# GenAI v3: Full Scene Background Manipulation

**Zero training required!**

## Key Features
- **ENTIRE SCENES manipulated** (not just single frames) via PySceneDetect
- **DRAMATIC background changes** (not subtle)
- **Product AUTO-DETECTED** using SAM + DINO episodic memory
- **Smooth video output** with keyframe interpolation
- **Outputs BOTH** manipulated video AND frame

## How It Works
- `increase`: Background becomes **EXTREMELY plain/gray** → all attention on product
- `decrease`: Background becomes **EXTREMELY vibrant/psychedelic** → attention diverted

## Models Used
- **SDXL Inpainting** - State-of-the-art background editing
- **SAM ViT-H** - Segment Anything for product detection
- **DINOv2** - Feature tracking for episodic memory
- **PySceneDetect** - Real scene boundary detection

In [None]:
from GenAI_v3 import SceneManipulator

In [None]:
# Initialize (loads SDXL + SAM + DINO, ~12GB total)
manipulator = SceneManipulator(
    valid_scenes_file="data/valid_scenes.csv",  # Optional (for scene timing)
    video_dir="data/data_tiktok",
    output_dir="outputs/genai_v3",
    device="cuda",
    auto_detect_product=True,  # Auto-detect main product (default)
)

## Increase Attention on Product

Makes background less distracting (muted, simple) → viewer focuses on product

In [None]:
# INCREASE attention on product in scene 6
result = manipulator.manipulate(
    video_id="YOUR_VIDEO_ID",  # ← Change this
    scene_index=6,              # ← Change this
    action="increase",
)

# Both video and frame are output
print(f"Video: {result.video_path}")
print(f"Frame: {result.frame_path}")
print(f"Frames manipulated: {result.frames_manipulated}")

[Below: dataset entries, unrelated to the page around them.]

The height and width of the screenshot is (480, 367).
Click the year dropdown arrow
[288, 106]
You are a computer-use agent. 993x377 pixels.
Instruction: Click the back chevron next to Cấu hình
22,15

## Decrease Attention on Product

Makes background more interesting (vibrant, detailed) → viewer distracted from product

In [None]:
# DECREASE attention on product in scene 3
result = manipulator.manipulate(
    video_id="YOUR_VIDEO_ID",  # ← Change this
    scene_index=3,              # ← Change this
    action="decrease",
)

# Both video and frame are output
print(f"Video: {result.video_path}")
print(f"Frame: {result.frame_path}")
print(f"Frames manipulated: {result.frames_manipulated}")

## Adjust Parameters

- `strength=0.95`: Default - DRAMATIC change (recommended)
- `strength=0.7`: Moderate change
- `keyframe_interval=10`: Process every 10th frame (interpolate between)

In [None]:
# Custom parameters
result = manipulator.manipulate(
    video_id="YOUR_VIDEO_ID",
    scene_index=6,
    action="increase",
    strength=0.95,           # Higher = more dramatic
    num_inference_steps=40,  # Higher = better quality
    keyframe_interval=5,     # Process every 5th frame for smoother result
)

## Batch Processing

In [None]:
import pandas as pd

# Load valid scenes
scenes_df = pd.read_csv("data/valid_scenes.csv")

# Process multiple videos
results = []
for video_id in scenes_df['video_id'].unique()[:3]:  # First 3 videos
    try:
        result = manipulator.manipulate(
            video_id=str(video_id),
            scene_index=1,  # First scene
            action="increase",
        )
        results.append(result)
        print(f"✓ {video_id}")
        print(f"  Video: {result.video_path}")
        print(f"  Frame: {result.frame_path}")
    except Exception as e:
        print(f"✗ {video_id}: {e}")

## Summary

### What It Does
1. Load video with all frames
2. **Detect scene boundaries** using PySceneDetect (real scene cuts)
3. **Auto-detect main product** using SAM + DINO (episodic memory)
4. **Manipulate keyframes** across entire scene with SDXL
5. **Interpolate** between keyframes for smooth video
6. **Composite**: Keep product from original, use manipulated background
7. **Export** both video and sample frame

### Key Improvements
- **Full scene manipulation** - Not just a static image inserted
- **PySceneDetect** - Uses real scene boundaries, not estimates
- **DRAMATIC changes** - Solid gray or psychedelic, not subtle
- **Smooth video** - Keyframe interpolation, no jarring transitions
- **Dual output** - Both video path AND frame path returned

### Performance
- ~2-5 min per scene (depends on scene length)
- ~12-15GB GPU memory peak
- No training required!